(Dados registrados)
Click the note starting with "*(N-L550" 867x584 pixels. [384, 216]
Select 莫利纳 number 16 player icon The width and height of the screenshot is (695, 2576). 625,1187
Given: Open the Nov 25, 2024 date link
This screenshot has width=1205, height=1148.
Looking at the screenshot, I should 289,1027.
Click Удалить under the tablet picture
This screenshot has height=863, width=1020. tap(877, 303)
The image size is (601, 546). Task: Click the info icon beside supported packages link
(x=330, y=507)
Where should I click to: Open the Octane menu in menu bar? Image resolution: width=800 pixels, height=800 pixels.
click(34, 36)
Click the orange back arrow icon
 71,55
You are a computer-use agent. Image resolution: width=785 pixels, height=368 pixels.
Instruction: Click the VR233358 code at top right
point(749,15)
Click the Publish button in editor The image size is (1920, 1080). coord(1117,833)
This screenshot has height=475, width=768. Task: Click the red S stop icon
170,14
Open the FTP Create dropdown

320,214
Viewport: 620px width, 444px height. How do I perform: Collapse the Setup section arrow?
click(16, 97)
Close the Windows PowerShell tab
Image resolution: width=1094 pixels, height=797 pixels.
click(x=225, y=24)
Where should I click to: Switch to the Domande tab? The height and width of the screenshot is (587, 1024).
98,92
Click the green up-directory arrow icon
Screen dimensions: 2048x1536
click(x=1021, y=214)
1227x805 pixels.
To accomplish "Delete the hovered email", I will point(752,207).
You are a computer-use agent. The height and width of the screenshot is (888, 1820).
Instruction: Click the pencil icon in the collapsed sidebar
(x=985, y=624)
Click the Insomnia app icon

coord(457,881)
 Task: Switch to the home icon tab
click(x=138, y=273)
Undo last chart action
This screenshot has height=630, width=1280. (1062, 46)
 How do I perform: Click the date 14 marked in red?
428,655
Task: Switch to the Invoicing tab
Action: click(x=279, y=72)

● **FAÇA ISTO**
Copie sem nenhuma alteração as linhas dos itens acima, desde a linha que contém "Where should I click to: Open" até a linha que contém "click(x=225, y=24)", incluindo as duas.

● **RESULTADO DA TAREFA**
Where should I click to: Open the Octane menu in menu bar? Image resolution: width=800 pixels, height=800 pixels.
click(34, 36)
Click the orange back arrow icon
 71,55
You are a computer-use agent. Image resolution: width=785 pixels, height=368 pixels.
Instruction: Click the VR233358 code at top right
point(749,15)
Click the Publish button in editor The image size is (1920, 1080). coord(1117,833)
This screenshot has height=475, width=768. Task: Click the red S stop icon
170,14
Open the FTP Create dropdown

320,214
Viewport: 620px width, 444px height. How do I perform: Collapse the Setup section arrow?
click(16, 97)
Close the Windows PowerShell tab
Image resolution: width=1094 pixels, height=797 pixels.
click(x=225, y=24)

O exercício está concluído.